═════ DATA FOR ANALYSIS

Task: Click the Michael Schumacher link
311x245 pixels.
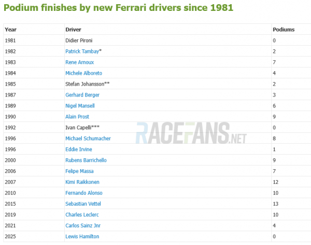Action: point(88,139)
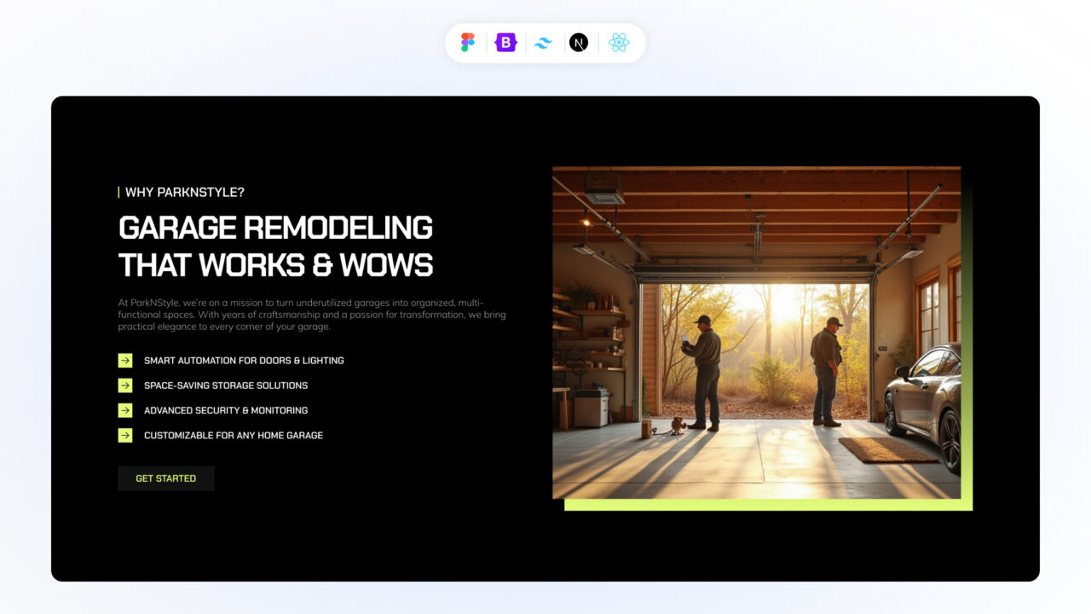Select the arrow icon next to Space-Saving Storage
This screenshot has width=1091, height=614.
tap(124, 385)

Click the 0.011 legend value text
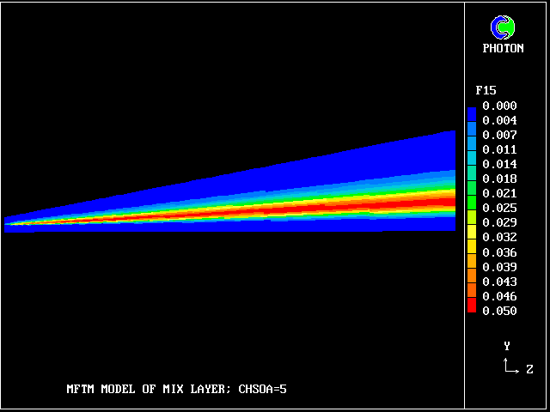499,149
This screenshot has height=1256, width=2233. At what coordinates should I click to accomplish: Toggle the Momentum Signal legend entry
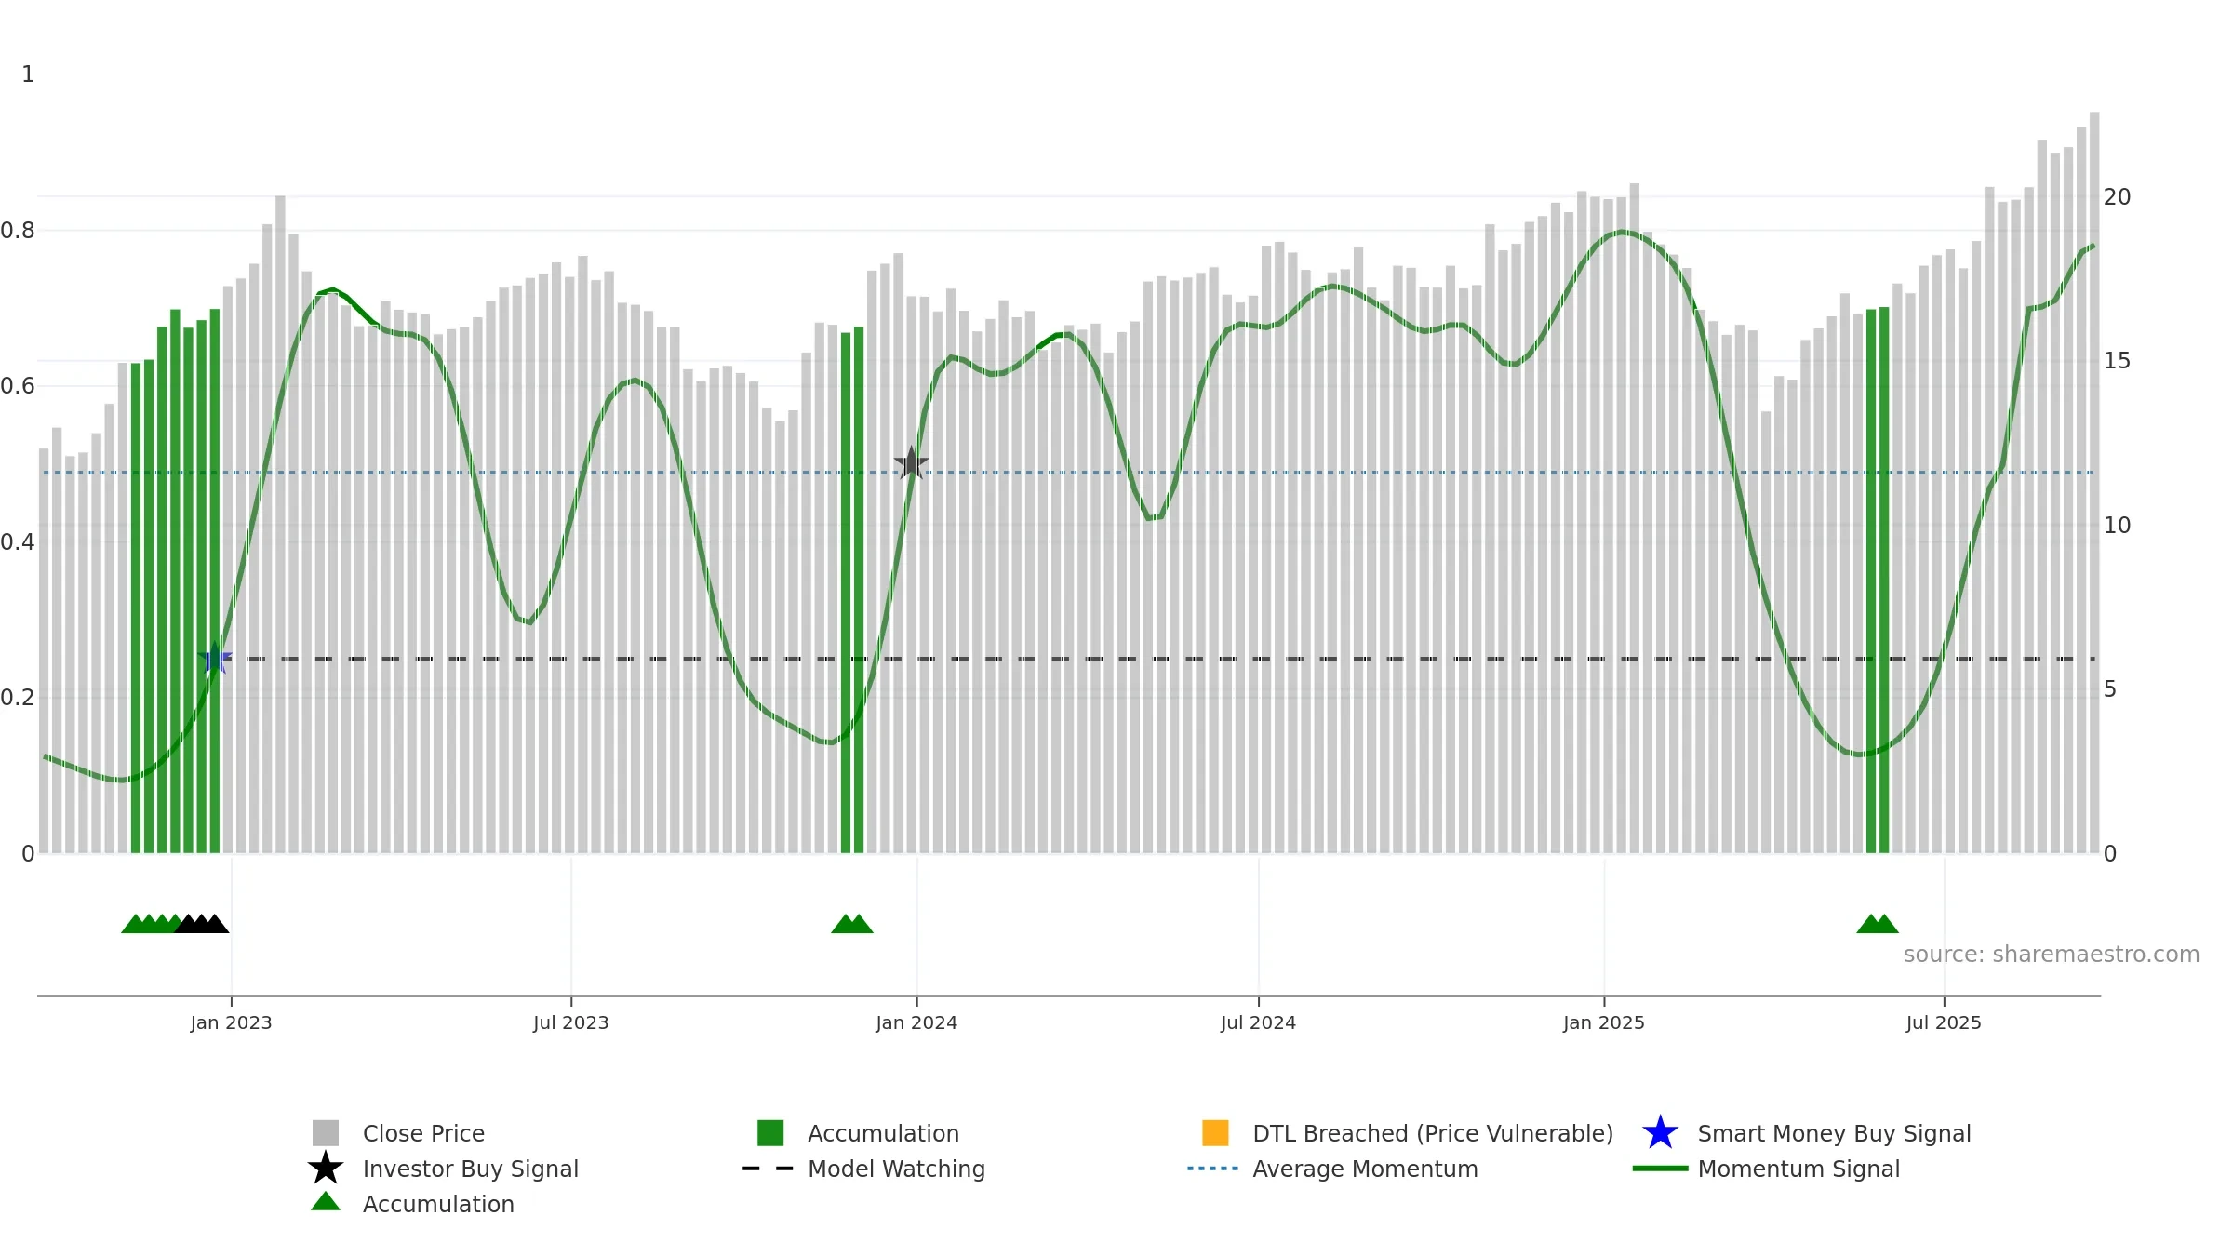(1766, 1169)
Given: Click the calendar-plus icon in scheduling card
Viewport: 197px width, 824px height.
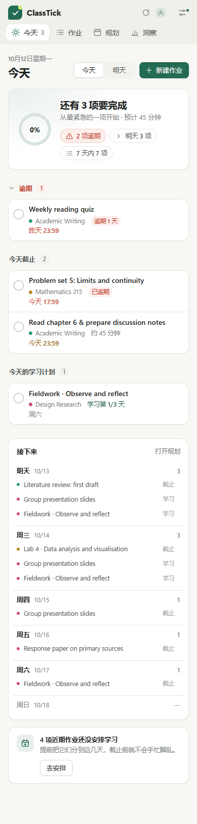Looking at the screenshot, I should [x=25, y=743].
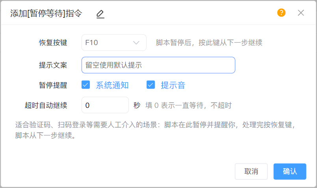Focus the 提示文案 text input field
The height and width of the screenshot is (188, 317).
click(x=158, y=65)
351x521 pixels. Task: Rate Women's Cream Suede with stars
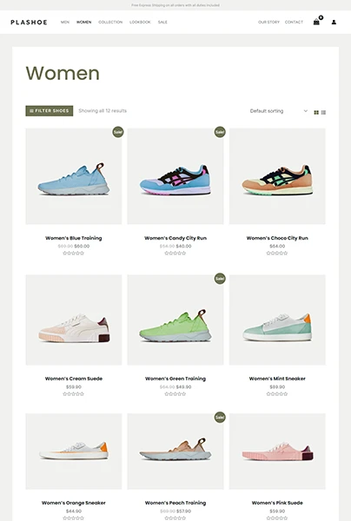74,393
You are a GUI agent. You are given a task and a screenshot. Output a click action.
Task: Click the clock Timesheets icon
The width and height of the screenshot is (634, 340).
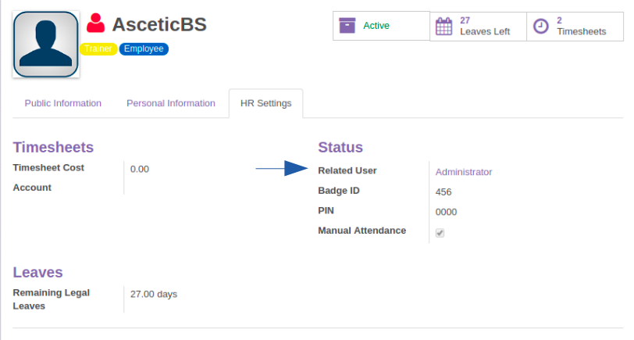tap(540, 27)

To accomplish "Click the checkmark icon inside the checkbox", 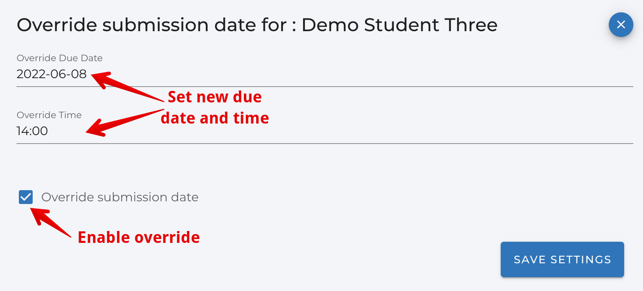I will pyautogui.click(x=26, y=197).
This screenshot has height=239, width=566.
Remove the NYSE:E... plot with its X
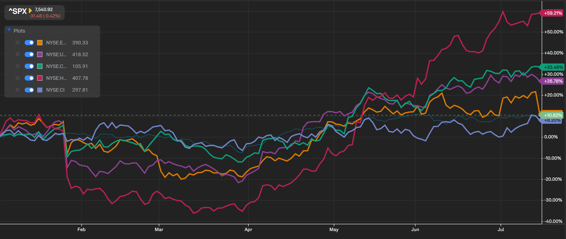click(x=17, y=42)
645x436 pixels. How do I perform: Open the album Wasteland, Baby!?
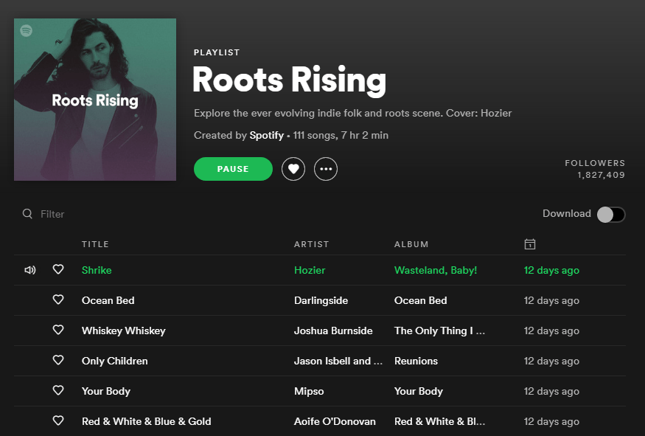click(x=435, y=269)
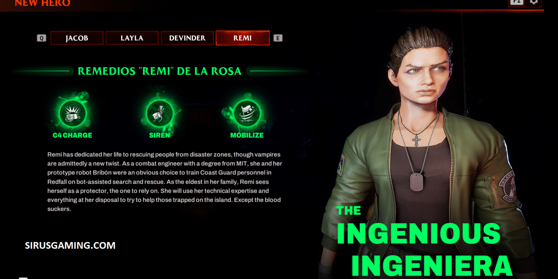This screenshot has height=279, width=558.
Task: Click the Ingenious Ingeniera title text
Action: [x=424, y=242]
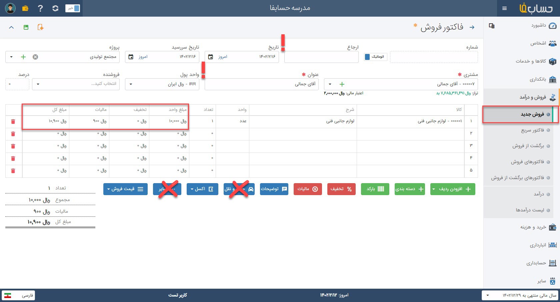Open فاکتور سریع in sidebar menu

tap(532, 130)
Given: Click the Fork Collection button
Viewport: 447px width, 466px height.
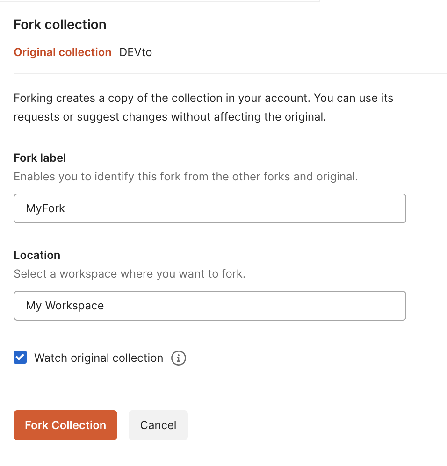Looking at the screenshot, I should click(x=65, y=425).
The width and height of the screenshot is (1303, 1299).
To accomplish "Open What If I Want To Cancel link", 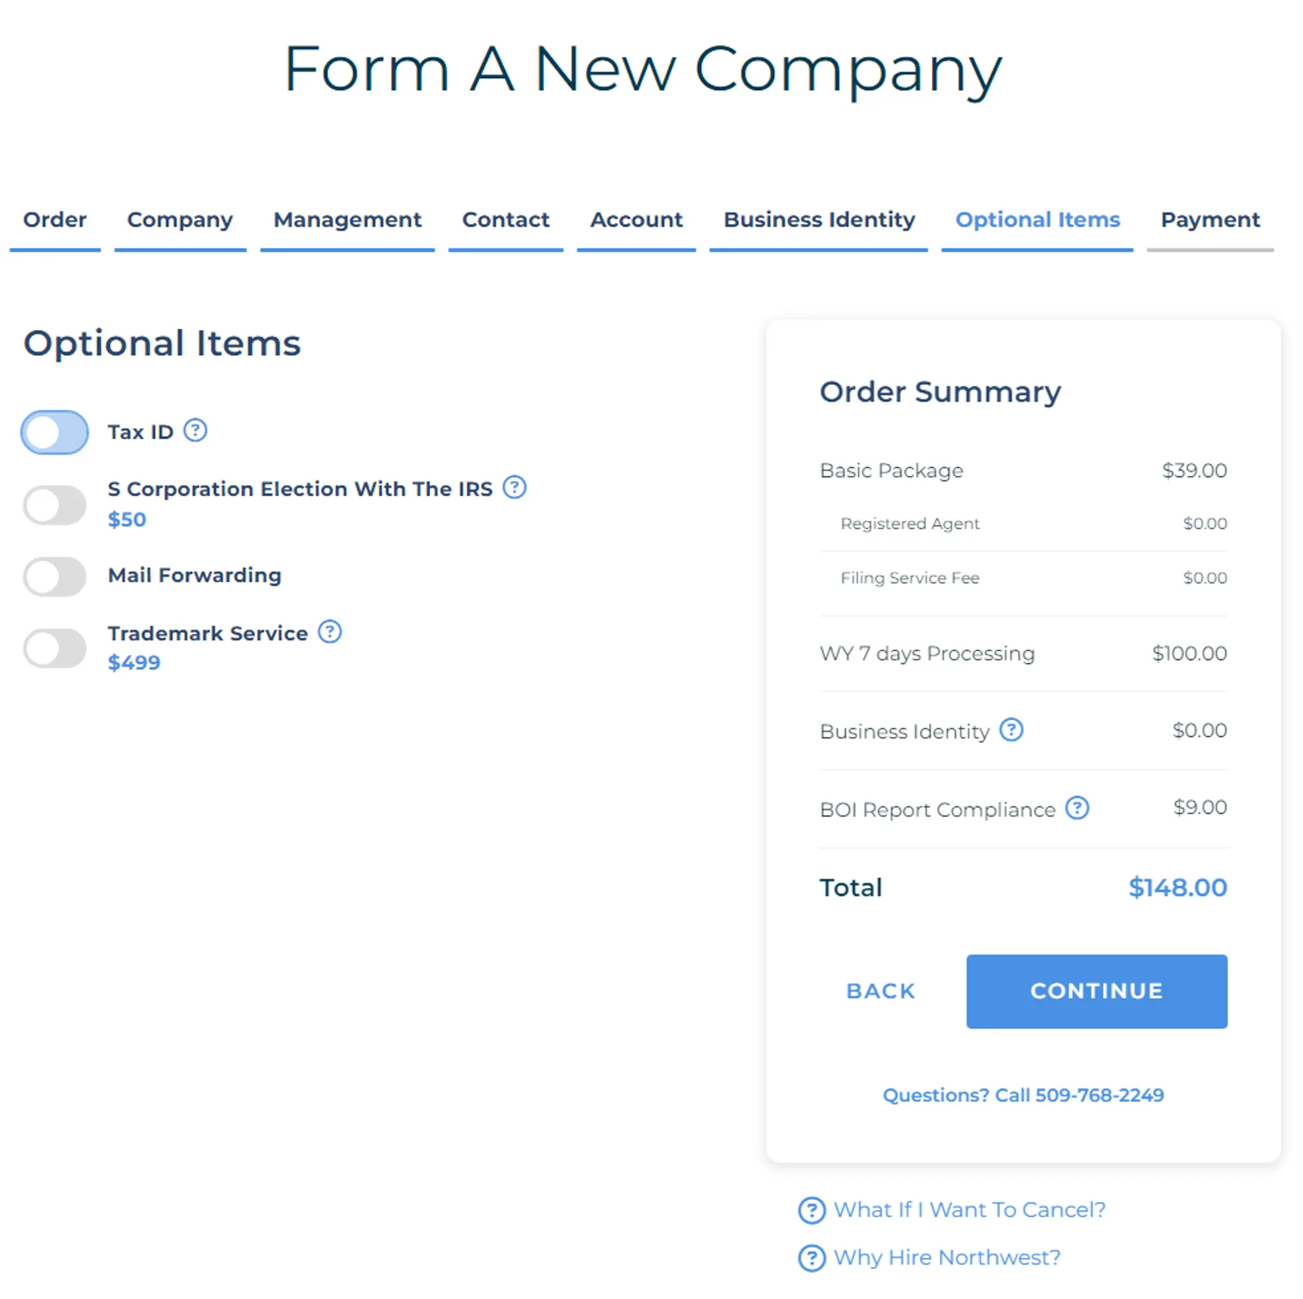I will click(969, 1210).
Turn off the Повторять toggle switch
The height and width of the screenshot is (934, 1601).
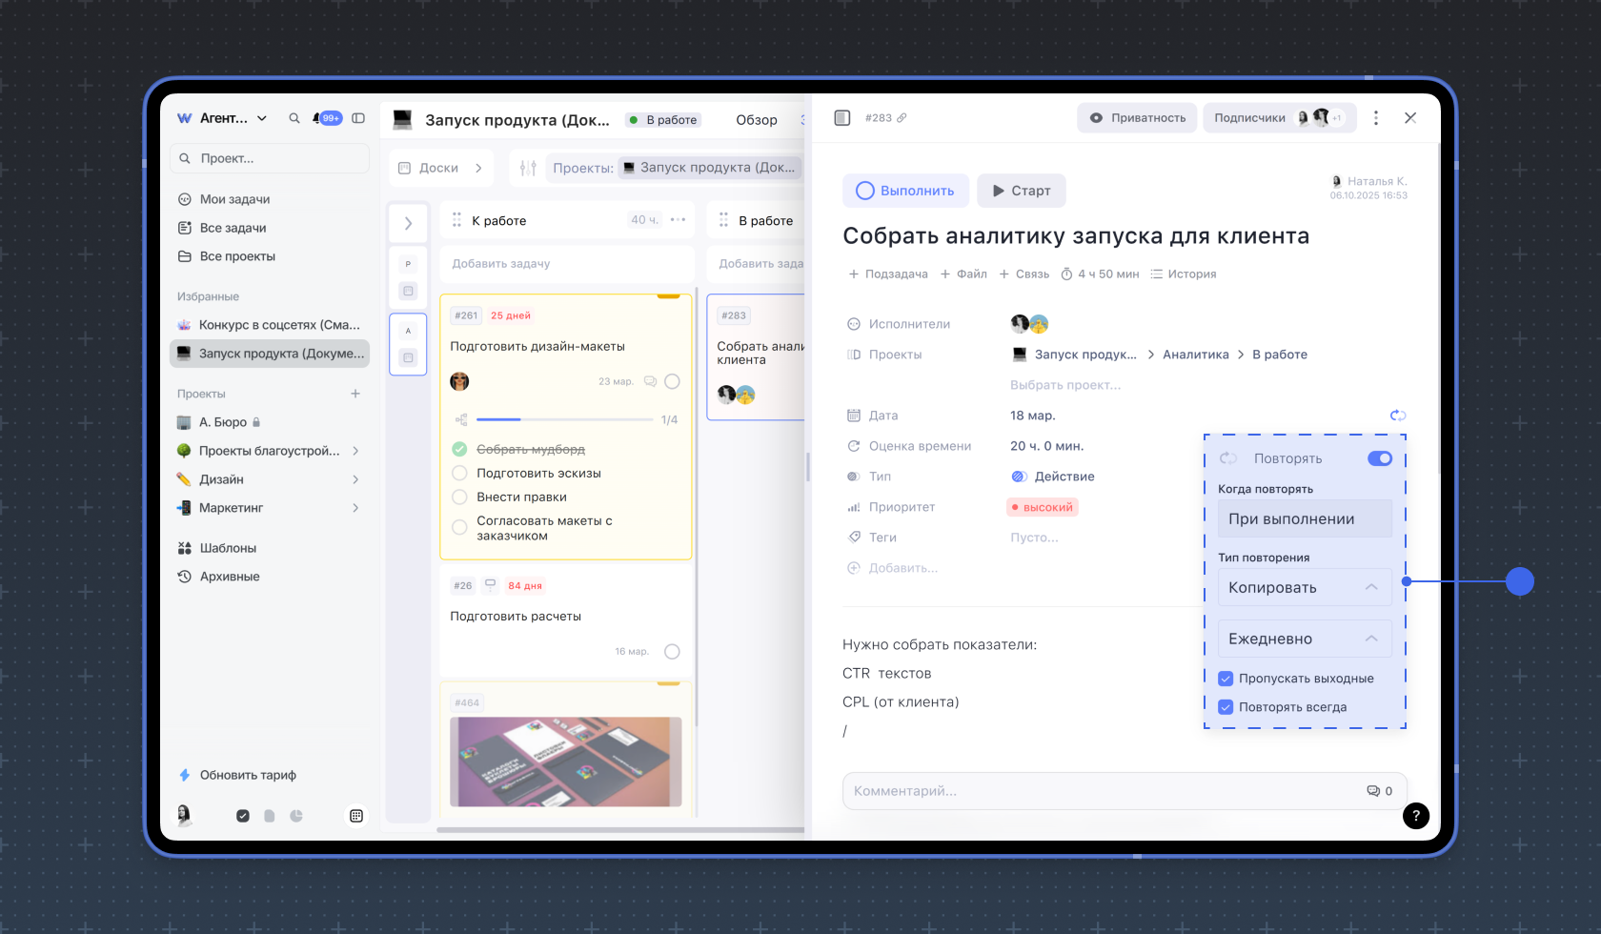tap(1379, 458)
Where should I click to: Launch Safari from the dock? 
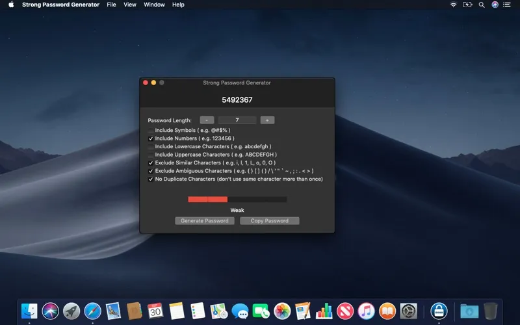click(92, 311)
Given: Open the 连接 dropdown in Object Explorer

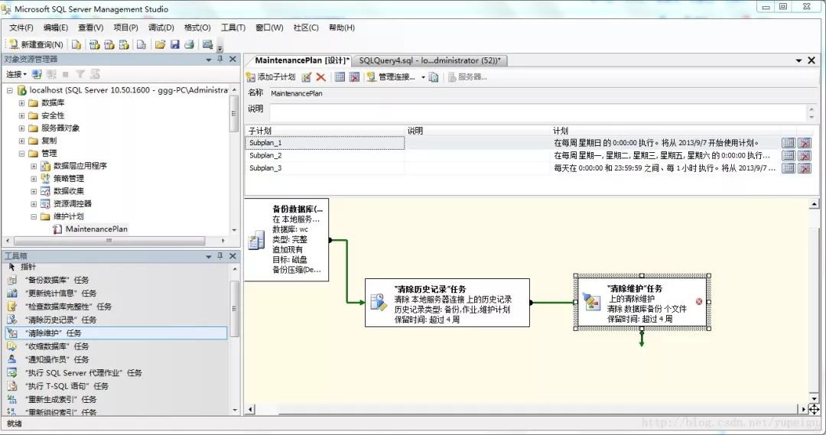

══════════

WHAT THE EXERCISE ASKS
What the answer must hold is the exact text of every line from the one containing "The height and width of the screenshot is (934, 1601)." through the end of the data, minus any pictures.

TASK RESULT
The height and width of the screenshot is (934, 1601).
tap(1379, 458)
Where should I click to: Launch Safari from the dock? 
click(92, 311)
Given: Open the 连接 dropdown in Object Explorer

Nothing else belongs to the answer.